--- To be done ---
In the records, take the lines from the one containing "The image size is (932, 550)." through the one containing "Action: [x=46, y=78]", inclusive, and write them out again with every "Instruction" replaced by "Command" and everything else left as it is.

--- Listing ---

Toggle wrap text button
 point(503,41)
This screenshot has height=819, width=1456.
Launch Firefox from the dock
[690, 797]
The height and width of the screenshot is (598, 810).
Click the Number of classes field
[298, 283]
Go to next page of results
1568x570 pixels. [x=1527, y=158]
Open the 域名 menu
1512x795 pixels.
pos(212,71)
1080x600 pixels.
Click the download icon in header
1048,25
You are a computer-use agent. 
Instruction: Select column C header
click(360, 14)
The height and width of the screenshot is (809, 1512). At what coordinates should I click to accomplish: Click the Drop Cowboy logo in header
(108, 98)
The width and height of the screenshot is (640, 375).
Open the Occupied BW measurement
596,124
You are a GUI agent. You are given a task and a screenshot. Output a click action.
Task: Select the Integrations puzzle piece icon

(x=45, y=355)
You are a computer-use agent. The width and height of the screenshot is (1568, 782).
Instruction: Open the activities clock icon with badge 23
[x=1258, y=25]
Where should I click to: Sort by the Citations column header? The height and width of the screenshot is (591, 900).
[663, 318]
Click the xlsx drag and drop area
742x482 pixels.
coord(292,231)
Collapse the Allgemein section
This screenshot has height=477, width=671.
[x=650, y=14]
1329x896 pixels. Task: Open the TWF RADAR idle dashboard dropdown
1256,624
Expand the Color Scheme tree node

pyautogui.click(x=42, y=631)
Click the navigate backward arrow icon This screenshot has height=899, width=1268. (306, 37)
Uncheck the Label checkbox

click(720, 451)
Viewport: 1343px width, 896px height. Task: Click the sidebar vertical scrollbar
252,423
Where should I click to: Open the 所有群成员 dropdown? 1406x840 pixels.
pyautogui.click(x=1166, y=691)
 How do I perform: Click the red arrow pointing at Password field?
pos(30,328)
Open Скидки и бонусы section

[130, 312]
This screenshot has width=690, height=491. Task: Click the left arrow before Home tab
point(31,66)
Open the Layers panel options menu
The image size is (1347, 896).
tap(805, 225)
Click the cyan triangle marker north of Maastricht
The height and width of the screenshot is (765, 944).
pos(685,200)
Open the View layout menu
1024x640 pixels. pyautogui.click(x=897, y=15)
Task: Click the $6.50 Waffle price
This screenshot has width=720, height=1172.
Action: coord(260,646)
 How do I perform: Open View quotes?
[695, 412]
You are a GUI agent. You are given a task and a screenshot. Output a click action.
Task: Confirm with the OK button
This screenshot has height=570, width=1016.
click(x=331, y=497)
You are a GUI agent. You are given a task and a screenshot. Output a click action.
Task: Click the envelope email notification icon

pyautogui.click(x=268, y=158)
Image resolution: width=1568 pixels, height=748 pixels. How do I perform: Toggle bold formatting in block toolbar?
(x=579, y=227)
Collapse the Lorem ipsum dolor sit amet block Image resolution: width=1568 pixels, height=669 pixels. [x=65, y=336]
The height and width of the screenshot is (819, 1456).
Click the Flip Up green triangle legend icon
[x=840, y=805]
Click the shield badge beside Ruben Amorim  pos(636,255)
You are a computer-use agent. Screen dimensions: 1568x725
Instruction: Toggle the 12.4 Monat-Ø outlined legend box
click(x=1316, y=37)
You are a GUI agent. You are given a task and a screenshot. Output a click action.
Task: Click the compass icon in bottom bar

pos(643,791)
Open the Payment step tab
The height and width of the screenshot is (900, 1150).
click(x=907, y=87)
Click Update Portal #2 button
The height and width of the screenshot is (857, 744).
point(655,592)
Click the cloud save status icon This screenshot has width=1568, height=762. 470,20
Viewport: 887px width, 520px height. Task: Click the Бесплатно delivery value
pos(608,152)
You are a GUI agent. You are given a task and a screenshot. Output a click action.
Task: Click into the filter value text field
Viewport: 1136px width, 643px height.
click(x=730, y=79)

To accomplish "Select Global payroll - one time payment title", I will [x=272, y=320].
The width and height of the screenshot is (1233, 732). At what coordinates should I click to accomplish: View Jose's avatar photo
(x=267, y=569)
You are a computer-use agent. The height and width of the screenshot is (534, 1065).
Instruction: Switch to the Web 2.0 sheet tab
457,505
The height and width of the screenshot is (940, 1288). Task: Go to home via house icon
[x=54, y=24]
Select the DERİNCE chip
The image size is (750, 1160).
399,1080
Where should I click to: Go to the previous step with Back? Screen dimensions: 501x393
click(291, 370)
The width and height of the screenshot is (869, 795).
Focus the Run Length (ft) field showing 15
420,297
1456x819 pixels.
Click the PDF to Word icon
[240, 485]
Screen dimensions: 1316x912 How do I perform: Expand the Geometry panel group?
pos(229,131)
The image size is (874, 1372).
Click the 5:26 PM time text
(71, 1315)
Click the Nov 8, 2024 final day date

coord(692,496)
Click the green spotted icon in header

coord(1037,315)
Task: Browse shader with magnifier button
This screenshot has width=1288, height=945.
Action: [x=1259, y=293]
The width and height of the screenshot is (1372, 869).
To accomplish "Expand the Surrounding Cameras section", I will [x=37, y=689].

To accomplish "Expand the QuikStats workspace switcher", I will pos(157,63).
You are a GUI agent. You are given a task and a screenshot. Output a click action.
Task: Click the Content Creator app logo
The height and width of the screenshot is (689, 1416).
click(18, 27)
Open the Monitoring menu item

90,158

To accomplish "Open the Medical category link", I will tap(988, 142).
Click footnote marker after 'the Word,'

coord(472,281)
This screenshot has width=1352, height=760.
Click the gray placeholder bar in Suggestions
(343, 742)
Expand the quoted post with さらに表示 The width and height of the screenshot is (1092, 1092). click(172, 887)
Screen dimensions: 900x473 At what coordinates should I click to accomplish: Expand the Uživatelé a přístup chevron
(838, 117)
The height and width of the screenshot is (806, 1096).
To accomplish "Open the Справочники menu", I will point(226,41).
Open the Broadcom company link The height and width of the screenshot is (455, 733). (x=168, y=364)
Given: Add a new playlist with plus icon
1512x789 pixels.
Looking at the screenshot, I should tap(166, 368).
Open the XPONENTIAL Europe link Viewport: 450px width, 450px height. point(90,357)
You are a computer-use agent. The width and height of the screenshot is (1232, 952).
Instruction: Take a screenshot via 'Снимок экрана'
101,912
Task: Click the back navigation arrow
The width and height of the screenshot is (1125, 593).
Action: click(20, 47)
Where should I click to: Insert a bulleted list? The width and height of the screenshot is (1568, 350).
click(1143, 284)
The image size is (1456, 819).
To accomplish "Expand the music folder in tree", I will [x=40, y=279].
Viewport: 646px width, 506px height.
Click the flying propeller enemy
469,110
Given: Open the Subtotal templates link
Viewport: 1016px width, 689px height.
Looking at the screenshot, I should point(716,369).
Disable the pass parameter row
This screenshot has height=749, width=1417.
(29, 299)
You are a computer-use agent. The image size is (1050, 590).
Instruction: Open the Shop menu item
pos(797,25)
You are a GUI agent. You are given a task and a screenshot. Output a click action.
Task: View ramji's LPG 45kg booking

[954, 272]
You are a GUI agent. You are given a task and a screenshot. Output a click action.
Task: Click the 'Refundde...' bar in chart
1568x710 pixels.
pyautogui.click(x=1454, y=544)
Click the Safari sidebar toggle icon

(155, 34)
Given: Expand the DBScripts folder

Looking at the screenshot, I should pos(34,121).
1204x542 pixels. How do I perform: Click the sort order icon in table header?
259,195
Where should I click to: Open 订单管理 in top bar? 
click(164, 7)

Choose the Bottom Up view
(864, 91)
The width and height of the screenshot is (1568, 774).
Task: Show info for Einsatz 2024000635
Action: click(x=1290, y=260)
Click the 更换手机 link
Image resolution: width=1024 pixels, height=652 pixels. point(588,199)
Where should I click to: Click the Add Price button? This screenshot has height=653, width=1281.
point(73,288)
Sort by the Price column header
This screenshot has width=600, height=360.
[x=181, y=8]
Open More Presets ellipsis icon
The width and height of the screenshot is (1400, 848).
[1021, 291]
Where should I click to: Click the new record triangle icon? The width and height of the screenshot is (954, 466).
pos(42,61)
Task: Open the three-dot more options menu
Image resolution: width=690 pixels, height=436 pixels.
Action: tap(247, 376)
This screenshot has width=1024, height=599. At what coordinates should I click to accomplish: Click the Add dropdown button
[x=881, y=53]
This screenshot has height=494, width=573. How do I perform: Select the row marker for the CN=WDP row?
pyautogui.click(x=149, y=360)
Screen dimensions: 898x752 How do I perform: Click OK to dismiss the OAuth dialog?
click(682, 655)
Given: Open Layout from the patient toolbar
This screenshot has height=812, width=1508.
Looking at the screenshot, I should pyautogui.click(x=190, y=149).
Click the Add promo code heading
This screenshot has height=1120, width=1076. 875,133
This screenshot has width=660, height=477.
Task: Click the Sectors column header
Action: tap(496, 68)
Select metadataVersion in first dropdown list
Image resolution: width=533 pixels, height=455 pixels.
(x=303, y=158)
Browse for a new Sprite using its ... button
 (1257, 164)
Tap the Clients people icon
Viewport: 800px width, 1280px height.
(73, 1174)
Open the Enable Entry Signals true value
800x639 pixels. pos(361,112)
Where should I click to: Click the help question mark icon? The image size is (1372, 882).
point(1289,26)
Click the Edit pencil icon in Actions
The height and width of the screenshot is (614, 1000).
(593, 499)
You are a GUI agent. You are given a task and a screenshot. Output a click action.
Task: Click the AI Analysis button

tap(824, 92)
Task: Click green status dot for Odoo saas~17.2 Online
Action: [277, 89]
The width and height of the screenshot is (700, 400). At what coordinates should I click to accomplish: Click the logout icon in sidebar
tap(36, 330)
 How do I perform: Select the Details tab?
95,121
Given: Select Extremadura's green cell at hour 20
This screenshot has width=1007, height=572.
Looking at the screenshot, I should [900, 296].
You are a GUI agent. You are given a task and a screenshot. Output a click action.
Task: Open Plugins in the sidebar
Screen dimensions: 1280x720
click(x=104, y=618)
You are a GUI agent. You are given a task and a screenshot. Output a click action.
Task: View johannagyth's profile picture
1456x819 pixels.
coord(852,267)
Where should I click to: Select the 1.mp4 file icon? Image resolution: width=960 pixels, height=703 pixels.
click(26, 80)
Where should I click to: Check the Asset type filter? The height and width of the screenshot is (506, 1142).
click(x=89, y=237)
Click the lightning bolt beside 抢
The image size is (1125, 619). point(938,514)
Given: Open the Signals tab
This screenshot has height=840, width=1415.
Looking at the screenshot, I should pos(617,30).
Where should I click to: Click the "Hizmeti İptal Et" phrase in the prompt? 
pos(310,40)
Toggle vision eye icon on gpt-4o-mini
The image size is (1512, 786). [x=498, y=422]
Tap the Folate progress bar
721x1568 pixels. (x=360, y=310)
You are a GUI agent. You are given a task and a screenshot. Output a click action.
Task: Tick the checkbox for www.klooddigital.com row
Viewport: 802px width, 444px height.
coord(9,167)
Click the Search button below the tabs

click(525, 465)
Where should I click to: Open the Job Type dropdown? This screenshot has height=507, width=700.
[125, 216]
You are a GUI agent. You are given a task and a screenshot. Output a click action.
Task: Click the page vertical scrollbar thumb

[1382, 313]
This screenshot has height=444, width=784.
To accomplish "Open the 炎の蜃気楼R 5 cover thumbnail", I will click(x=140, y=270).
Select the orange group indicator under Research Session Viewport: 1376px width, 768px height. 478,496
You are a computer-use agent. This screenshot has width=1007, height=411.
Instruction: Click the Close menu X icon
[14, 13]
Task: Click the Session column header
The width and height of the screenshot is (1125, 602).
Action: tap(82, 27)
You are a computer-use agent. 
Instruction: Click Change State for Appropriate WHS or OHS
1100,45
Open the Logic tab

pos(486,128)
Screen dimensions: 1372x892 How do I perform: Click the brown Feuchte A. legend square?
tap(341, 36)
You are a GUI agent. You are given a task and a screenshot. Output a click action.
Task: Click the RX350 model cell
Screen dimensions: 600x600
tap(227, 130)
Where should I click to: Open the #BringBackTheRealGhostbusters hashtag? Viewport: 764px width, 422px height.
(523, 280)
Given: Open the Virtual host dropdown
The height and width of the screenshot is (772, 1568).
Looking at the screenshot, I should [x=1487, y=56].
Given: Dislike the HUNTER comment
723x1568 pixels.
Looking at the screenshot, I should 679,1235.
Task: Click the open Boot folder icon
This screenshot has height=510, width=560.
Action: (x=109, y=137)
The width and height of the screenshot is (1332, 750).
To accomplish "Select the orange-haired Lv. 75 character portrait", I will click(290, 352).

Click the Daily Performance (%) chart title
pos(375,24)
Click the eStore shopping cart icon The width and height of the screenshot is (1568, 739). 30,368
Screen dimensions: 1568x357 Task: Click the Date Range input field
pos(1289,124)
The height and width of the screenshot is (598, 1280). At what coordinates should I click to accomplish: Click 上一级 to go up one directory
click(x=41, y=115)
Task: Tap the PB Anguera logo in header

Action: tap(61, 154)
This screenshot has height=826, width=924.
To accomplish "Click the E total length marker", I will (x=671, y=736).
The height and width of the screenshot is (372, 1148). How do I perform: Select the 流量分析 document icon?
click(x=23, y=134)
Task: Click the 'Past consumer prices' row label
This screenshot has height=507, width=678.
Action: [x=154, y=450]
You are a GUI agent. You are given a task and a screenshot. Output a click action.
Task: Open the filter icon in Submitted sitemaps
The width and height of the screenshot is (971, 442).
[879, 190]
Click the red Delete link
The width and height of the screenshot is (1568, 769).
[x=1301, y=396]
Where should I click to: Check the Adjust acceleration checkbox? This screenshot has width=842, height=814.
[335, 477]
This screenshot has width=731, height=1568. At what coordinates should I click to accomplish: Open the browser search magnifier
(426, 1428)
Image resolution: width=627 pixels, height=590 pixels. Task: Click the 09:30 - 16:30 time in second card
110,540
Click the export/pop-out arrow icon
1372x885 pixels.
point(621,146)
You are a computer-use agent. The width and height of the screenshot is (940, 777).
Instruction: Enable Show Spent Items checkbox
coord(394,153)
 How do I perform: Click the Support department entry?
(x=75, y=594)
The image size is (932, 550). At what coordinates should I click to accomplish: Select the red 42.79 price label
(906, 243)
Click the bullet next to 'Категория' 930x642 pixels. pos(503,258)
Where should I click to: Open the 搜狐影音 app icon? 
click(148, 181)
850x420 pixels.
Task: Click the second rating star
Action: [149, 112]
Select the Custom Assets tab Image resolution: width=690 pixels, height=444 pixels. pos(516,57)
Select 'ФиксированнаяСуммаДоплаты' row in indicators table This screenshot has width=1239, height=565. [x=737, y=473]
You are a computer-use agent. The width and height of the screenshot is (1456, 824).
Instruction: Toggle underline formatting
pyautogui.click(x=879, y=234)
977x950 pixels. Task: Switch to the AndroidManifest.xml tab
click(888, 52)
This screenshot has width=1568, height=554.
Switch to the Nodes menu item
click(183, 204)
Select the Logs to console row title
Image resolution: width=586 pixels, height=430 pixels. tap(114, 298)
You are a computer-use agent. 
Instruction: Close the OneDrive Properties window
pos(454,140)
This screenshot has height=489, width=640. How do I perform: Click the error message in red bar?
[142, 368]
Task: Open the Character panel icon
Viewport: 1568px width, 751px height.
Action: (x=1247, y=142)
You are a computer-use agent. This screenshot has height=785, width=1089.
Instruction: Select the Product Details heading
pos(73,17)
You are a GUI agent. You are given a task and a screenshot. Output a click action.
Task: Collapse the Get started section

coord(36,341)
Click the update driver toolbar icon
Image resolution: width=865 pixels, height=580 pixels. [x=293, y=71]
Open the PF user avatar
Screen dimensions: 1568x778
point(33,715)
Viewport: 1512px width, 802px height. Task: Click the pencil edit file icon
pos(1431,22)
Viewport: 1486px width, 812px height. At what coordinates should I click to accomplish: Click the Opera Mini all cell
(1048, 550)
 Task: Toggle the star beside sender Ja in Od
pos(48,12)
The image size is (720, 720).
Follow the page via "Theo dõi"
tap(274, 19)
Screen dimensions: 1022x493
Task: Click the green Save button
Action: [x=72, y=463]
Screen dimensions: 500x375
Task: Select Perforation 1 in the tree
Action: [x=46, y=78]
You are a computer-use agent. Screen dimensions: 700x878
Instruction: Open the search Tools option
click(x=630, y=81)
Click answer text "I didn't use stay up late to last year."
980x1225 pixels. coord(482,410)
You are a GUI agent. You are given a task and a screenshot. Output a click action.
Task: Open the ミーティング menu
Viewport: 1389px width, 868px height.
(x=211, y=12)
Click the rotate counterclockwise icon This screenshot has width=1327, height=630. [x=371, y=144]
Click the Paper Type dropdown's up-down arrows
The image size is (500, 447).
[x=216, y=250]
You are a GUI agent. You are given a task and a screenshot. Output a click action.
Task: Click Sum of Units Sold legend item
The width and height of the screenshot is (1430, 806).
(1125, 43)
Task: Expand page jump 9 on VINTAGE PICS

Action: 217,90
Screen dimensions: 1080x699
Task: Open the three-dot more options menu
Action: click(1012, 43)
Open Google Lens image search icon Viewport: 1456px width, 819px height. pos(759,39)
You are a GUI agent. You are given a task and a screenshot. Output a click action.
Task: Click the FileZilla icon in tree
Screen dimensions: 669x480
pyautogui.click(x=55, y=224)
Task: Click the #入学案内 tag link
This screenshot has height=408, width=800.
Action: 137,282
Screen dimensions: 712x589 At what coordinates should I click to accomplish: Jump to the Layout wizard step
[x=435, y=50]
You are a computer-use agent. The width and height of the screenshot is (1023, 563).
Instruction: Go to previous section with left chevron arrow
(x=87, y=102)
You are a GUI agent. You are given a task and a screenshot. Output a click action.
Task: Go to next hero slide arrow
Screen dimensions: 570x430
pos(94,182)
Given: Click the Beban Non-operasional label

--- Correct answer ---
The image size is (932, 550). At what coordinates should I click to accomplish: Select the red 42.79 price label
(906, 243)
Click the bullet next to 'Категория' 930x642 pixels. pos(503,258)
Where should I click to: Open the 搜狐影音 app icon? 
click(148, 181)
850x420 pixels.
Task: Click the second rating star
Action: [149, 112]
Select the Custom Assets tab Image resolution: width=690 pixels, height=444 pixels. pos(516,57)
Select 'ФиксированнаяСуммаДоплаты' row in indicators table This screenshot has width=1239, height=565. [x=737, y=473]
You are a computer-use agent. The width and height of the screenshot is (1456, 824).
Command: Toggle underline formatting
pyautogui.click(x=879, y=234)
977x950 pixels. Task: Switch to the AndroidManifest.xml tab
click(888, 52)
This screenshot has width=1568, height=554.
Switch to the Nodes menu item
click(183, 204)
Select the Logs to console row title
Image resolution: width=586 pixels, height=430 pixels. tap(114, 298)
You are a computer-use agent. 
Command: Close the OneDrive Properties window
pos(454,140)
This screenshot has height=489, width=640. How do I perform: Click the error message in red bar?
[142, 368]
Task: Open the Character panel icon
Viewport: 1568px width, 751px height.
Action: (x=1247, y=142)
You are a computer-use agent. This screenshot has height=785, width=1089.
Command: Select the Product Details heading
pos(73,17)
You are a GUI agent. You are given a task and a screenshot. Output a click action.
Task: Collapse the Get started section

coord(36,341)
Click the update driver toolbar icon
Image resolution: width=865 pixels, height=580 pixels. [x=293, y=71]
Open the PF user avatar
Screen dimensions: 1568x778
point(33,715)
Viewport: 1512px width, 802px height. Task: Click the pencil edit file icon
pos(1431,22)
Viewport: 1486px width, 812px height. At what coordinates should I click to accomplish: Click the Opera Mini all cell
(1048, 550)
 Task: Toggle the star beside sender Ja in Od
pos(48,12)
The image size is (720, 720).
Follow the page via "Theo dõi"
tap(274, 19)
Screen dimensions: 1022x493
Task: Click the green Save button
Action: [x=72, y=463]
Screen dimensions: 500x375
Task: Select Perforation 1 in the tree
Action: [x=46, y=78]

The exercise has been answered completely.